Nom du Keyboard asks: "We have a LAN network of 7 servers and about 400 PCs. Every so often I'll notice immense slowdowns, from minutes to occasional delays of a couple hours, while getting data from various servers, and it happens from more than just my PC. So far we haven't had any way of determining if a server has suddenly gotten tied up, or if there is some failure in the communications backbone. Without a lot of money to spend on this (I think it's more important than others right now), what cheap or free monitoring options are there available that can map and isolate problems in a network of this size?"

10 of 42 comments (clear)

  1. some options by Yonder+Way · · Score: 3, Informative

    Some of the ones I have more recent experience with.
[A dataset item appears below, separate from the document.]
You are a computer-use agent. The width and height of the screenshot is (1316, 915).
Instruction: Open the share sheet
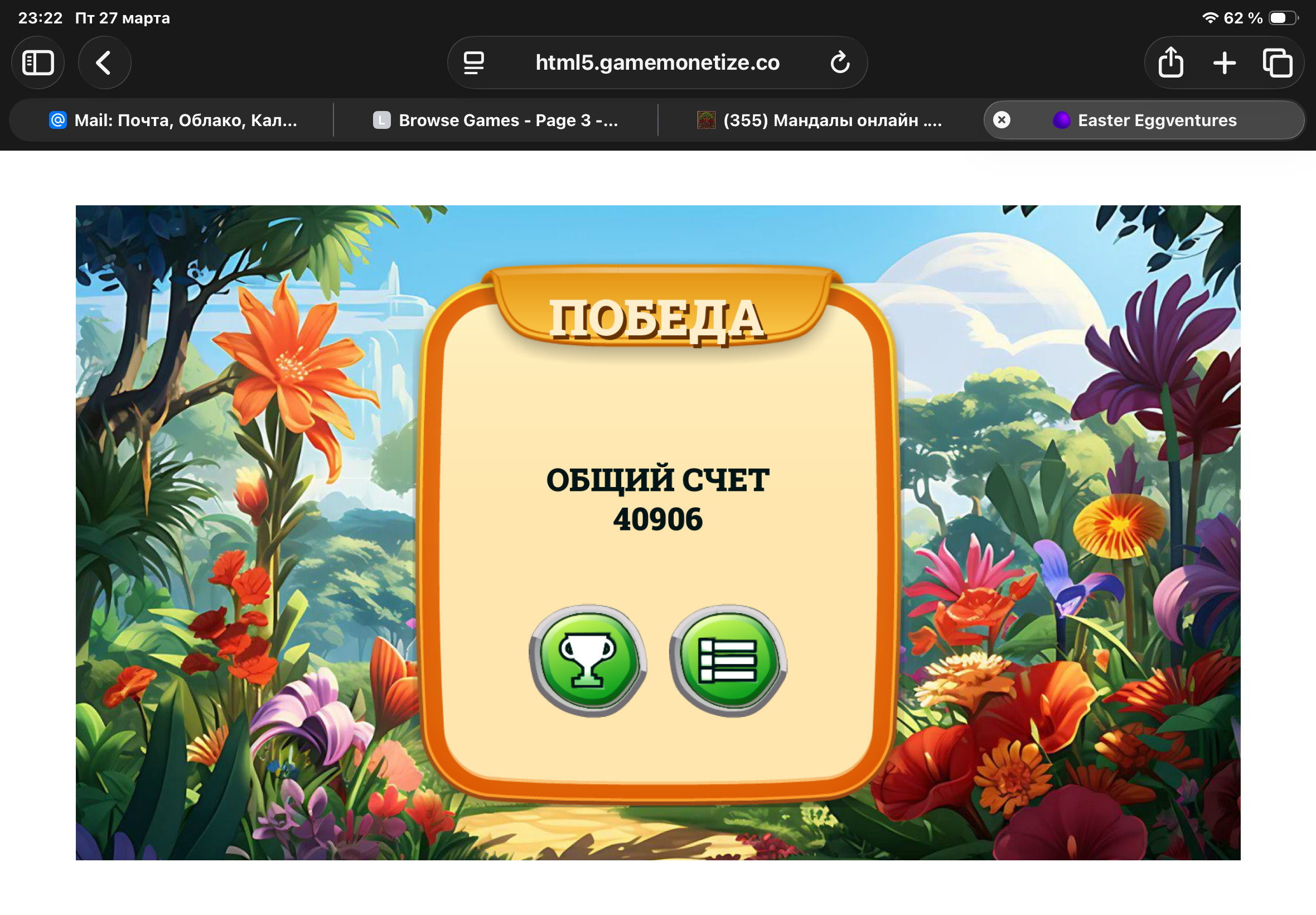pyautogui.click(x=1170, y=62)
All of these require some reading and planning before you set them up.

    OpenNMS - Probably the most trouble-free NMS I've found so far. No, not "trouble-free". But the closest to it.

    Nagios - The most flexible, but also the biggest royal pain in the ass to set up & maintain. Almost infinitely scalable, though, if you are willing to take the time to write some perl scripts to automate most administrative tasks and divide the monitoring work up (several "slave" hosts can harvest monitoring data for a subset of your network and push it to your central Nagios server which greatly lessens the load on your main monitoring server). Some really great monitoring possibilities are out there if you look into NRPE with Nagios.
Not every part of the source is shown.